During the reign of Ögedei Khan, the Sultanate of Rum offered friendship and a modest tribute to Chormaqan, a kheshig and one of the Mongols' greatest generals. Under Kaykhusraw II, however, the Mongols began to pressure the sultan to go to Mongolia in person, give hostages and accept a Mongol darughachi.
Under the leadership of Baiju, the Mongol commander, the Mongols attacked Rum in the winter of 1242-1243 and seized the city of Erzurum. Sultan Kaykhusraw II immediately called on his neighbours to contribute troops to resist the invasion. The Empire of Trebizond sent a detachment and the sultan engaged a group of "Frankish" mercenaries. A few Georgian nobles such as Shamadavle of Akhaltsikhe also joined him, but most Georgians were compelled to fight alongside their Mongol overlords.
The decisive battle was fought at Köse Dağ on June 26, 1243. The primary sources do not record the size of the opposing armies but suggest that the Mongols faced a numerically superior force. Baiju brushed aside an apprehensive notice from his Georgian officer regarding the size of the Seljuq army by stating that they counted as nothing the numbers of their enemies: "the more they are, the more glorious it is to win, and the more plunder we shall secure".
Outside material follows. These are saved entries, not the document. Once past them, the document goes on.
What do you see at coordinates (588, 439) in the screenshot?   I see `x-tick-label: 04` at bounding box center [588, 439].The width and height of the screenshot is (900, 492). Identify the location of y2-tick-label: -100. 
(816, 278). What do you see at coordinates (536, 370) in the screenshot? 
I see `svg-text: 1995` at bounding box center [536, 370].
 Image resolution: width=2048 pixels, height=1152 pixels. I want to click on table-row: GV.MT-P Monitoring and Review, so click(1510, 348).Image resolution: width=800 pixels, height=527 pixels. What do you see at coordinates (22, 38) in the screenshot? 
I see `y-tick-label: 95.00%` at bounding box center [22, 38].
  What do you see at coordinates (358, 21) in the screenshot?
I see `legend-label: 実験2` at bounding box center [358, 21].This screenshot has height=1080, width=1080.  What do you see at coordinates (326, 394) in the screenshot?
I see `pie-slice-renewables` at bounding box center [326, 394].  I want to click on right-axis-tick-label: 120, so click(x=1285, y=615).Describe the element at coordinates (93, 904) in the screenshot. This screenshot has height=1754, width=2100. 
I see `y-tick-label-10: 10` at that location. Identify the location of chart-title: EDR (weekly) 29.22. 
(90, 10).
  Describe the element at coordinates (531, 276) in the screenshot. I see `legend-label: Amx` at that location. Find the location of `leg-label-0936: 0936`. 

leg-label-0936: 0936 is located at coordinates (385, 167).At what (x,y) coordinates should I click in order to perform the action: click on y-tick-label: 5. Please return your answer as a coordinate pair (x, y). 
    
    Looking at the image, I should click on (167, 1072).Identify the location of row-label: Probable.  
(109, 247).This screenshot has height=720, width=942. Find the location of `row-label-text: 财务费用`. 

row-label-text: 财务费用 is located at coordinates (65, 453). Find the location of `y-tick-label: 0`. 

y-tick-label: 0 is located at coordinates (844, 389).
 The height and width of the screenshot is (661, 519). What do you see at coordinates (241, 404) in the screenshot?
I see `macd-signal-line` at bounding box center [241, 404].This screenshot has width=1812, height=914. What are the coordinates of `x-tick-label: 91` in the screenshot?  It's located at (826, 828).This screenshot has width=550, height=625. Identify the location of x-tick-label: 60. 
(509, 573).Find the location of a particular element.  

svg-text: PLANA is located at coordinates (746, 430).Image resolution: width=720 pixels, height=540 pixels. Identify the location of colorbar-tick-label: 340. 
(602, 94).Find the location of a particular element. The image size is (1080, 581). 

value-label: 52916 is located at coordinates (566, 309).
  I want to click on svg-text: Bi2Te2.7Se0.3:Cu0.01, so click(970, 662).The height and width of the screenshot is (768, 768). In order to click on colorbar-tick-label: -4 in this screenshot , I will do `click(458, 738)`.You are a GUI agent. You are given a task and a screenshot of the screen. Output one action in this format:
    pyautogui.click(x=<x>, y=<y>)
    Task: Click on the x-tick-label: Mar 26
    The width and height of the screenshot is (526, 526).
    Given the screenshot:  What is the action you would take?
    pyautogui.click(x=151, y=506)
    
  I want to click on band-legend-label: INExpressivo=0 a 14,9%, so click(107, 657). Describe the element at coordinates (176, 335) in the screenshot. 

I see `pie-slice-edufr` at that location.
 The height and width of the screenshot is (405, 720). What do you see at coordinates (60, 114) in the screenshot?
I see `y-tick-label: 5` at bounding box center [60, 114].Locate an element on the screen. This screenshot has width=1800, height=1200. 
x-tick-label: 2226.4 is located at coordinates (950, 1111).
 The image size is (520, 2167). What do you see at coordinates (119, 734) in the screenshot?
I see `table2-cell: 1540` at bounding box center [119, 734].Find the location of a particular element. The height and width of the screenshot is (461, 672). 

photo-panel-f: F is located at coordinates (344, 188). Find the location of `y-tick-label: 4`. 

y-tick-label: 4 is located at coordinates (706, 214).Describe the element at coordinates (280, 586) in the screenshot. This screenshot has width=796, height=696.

Kaykhusraw II rejected the proposal of his experienced commanders to wait for the Mongol attack. Instead, he sent a force of 20,000 men, led by inexperienced commanders, against the Mongol army. The Mongol army, pretending a retreat, turned back, encircled the Seljuq army and defeated it.
When the rest of the Seljuq army witnessed their defeat, many Seljuq commanders and their soldiers, including Kaykhusraw II, started to abandon the battlefield. Eventually, the Seljuq army was left without leaders and most of their soldiers had deserted, without seeing any combat.